Declaring RDF Views of SQL Data

Orri Erling (Program Manager, OpenLink Virtuoso)
oerling@openlinksw.com

OpenLink Software
10 Burlington Mall Road Suite 265
Burlington, MA 01803 U.S.A.
+3130 2733199

Introduction

OpenLink is a developer of data access middleware, from data access drivers to federated databases. In addition to presenting heterogeneous RDBMS-es as a single consistent SQL queriable data universe, OpenLink Virtuoso is also a full function RDBMS and RDF quad store. As part of its combined SQL/RDF functionality, Virtuoso maps local and remote relational data into RDF for query with SPARQL.

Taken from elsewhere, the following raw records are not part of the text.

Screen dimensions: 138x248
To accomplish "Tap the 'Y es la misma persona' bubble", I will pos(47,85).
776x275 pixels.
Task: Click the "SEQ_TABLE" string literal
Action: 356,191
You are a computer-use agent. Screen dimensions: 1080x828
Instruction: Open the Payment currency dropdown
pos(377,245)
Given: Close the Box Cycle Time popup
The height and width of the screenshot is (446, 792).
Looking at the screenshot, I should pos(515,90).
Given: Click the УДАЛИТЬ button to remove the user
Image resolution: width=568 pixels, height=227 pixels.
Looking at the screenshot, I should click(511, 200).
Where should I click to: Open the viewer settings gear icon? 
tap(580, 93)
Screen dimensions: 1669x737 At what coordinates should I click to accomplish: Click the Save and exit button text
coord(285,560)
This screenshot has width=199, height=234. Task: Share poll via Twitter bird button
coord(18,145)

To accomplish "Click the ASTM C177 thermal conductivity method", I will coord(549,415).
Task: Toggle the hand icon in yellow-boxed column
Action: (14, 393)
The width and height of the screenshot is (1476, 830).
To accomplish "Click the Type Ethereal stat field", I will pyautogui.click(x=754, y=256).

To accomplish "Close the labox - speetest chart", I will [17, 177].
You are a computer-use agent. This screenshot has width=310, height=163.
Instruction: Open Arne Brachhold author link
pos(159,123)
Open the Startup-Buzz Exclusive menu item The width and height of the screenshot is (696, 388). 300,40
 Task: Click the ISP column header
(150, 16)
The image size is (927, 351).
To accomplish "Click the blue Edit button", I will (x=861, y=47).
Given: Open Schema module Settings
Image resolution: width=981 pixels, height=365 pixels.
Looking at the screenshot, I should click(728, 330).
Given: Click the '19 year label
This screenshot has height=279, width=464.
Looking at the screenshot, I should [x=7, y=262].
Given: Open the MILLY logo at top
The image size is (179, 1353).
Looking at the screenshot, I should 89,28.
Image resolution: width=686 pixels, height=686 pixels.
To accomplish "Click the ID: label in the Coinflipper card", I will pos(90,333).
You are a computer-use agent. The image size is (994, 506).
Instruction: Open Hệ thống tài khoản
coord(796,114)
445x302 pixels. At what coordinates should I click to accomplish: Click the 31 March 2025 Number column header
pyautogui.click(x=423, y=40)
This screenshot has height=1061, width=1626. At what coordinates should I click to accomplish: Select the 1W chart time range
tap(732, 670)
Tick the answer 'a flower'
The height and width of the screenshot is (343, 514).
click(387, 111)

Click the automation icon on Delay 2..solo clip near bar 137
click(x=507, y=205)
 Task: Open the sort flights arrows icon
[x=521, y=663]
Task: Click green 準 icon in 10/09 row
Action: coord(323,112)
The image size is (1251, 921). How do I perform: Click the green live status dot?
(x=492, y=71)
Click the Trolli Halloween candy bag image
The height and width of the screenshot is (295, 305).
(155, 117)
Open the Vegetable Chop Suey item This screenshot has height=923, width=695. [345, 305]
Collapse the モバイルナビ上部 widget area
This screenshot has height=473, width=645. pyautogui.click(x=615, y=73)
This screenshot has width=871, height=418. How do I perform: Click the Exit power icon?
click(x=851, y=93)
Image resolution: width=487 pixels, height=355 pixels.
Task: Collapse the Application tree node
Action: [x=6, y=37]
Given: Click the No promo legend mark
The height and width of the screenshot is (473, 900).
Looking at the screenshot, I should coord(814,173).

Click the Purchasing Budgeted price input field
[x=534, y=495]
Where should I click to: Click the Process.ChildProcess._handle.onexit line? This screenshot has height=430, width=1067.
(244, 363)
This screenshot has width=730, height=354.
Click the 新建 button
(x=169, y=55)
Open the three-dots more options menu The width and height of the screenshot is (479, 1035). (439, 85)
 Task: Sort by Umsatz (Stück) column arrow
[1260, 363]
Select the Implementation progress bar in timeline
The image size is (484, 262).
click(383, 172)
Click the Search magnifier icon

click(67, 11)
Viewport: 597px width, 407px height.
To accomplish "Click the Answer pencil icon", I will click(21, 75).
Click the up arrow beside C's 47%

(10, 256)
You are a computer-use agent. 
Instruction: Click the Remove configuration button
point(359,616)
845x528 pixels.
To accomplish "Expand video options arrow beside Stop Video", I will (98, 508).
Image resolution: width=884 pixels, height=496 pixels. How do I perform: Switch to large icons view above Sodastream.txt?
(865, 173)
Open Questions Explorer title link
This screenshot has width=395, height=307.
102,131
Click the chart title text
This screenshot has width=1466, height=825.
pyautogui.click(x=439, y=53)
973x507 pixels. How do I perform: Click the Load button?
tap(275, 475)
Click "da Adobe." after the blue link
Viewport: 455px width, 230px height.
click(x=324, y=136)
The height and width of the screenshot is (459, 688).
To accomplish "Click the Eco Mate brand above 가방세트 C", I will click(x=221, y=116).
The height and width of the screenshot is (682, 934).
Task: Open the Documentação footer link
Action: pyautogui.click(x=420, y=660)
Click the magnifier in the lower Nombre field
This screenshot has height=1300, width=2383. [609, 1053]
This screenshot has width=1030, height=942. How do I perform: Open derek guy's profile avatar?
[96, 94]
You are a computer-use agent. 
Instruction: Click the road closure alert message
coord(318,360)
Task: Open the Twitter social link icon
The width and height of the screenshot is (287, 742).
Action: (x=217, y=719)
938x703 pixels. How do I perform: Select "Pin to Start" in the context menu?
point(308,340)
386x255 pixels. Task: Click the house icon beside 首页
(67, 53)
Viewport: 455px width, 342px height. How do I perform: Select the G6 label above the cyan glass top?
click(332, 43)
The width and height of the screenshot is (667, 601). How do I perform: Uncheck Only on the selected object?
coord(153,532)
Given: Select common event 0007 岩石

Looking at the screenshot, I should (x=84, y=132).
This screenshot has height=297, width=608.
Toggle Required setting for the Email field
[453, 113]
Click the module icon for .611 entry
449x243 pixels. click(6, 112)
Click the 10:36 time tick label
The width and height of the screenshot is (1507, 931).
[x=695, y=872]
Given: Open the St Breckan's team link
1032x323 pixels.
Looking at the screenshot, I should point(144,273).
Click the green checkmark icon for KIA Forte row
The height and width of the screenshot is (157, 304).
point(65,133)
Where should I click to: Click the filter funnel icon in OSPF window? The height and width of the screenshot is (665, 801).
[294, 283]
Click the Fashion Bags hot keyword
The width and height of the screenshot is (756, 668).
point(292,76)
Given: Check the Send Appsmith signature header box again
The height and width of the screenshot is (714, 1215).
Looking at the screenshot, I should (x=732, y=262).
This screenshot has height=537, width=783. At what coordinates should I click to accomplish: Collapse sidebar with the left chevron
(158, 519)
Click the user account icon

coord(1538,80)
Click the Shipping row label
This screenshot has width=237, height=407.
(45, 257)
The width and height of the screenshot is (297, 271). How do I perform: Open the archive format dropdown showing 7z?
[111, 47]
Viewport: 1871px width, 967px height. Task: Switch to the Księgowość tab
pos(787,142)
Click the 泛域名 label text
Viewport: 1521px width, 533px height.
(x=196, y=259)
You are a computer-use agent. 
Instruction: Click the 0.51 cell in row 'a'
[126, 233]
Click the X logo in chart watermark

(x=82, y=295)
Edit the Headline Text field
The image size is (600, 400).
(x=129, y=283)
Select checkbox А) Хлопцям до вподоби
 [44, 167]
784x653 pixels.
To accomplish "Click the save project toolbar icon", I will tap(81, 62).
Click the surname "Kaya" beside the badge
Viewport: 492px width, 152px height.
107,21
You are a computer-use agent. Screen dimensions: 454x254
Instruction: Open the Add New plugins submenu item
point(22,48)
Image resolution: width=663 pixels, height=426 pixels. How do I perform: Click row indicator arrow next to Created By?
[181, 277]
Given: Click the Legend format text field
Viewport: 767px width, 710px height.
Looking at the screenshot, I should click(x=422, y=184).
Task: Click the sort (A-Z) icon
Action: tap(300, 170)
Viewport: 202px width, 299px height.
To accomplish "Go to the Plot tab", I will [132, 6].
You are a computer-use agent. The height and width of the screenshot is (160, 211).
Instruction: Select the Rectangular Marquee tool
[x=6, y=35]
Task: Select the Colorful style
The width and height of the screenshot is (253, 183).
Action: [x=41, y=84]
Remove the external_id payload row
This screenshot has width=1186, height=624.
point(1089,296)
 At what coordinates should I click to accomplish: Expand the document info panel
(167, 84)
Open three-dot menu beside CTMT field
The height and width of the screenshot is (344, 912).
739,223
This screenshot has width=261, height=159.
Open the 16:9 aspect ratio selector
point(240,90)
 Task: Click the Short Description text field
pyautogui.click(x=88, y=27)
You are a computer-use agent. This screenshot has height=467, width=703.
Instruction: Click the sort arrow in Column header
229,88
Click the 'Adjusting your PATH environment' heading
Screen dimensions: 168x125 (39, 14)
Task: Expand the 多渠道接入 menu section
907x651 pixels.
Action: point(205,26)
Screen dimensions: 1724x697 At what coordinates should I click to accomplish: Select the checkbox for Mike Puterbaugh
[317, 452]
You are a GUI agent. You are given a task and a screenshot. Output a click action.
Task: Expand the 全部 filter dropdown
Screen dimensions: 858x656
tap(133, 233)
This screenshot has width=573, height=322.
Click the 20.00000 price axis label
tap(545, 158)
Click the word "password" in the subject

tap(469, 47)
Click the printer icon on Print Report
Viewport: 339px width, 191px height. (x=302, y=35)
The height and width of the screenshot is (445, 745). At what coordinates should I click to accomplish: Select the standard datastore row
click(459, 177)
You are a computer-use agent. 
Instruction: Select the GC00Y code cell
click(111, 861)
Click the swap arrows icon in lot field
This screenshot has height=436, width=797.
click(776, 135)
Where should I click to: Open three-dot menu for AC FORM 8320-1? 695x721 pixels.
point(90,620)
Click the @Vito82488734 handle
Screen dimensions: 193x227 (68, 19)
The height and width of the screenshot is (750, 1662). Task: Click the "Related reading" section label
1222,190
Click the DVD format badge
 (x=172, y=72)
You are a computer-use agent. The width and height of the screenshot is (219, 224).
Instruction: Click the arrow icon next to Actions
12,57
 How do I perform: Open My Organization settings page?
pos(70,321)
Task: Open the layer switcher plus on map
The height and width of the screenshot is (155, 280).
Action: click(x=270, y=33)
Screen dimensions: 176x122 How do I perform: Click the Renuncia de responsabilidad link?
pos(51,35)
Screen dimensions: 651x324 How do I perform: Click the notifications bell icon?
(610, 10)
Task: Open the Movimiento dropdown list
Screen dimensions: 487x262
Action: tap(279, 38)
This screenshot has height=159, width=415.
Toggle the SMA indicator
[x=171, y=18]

OpenLink sees the emergence of RDF into the mainstream of information technology as the concluding chapter of the enterprise information integration saga. As enterprise information is stored in a diversity of relational repositories, their mapping to RDF for unified ad hoc access becomes a key enabler of the agile enterprise. The emergence of ontologies for domains such as financial reporting and CRM is a key step towards having information where it is needed, within the enterprise as well as between partners. Also, serving structured information to consumers may become a factor in e-commerce, from exposing anything from inventories to transportation schedules for use by intelligent agents. All this requires mapping of business assets from OLTP to data warehouses into RDF while dealing with a broad spectrum of schema heterogeneity, security, scalability, and other issues.

While RDF opens a world of new possibilities by potentially making any data joinable with any other, this freedom poses new challenges to query processing, especially when merging heterogeneous, largely disjoint data sources. In the current state section we discuss how we have approached these issues.

In the Future Directions and Goals section we discuss gains to be achieved through standardization and vendor cooperation.

Present Functionality

Virtuoso RDF Views allows mapping arbitrary collections of relational tables, views, procedures, or web services into SPARQL accessible RDF. The RDF data is constructed on demand by evaluating SQL queries and stored procedures generated on the fly as part of a SPARQL query-processing pipeline.

Mapping

The mapping consists of a set of quad patterns, which map a graph, subject, predicate object quad into expressions involving columns or sets of columns and/or constants for each part of the quad. Multi-part keys and arbitrary mapping of key columns to IRI's via format strings and/or conversion functions are supported. Given IRI mapping patterns, the system can automatically infer which quad patterns may potentially join with which other ones.

SPARQL queries where the predicate is not constant are difficult to map to RDF. These will easily result in large unions, where every possible predicate is retrieved and a table may end up scanned multiple times. Virtuoso introduces a SQL construct where a multi-column result set is translated into a narrower multi-row set in order to deal with cases like:
SELECT ?person ?p ?v WHERE { ?person a person . ?person ?p ?v };
Which is conceptually equivalent to:
SELECT * from person;
presenting multiple rows per person instead of multiple columns (i.e. wide person rows).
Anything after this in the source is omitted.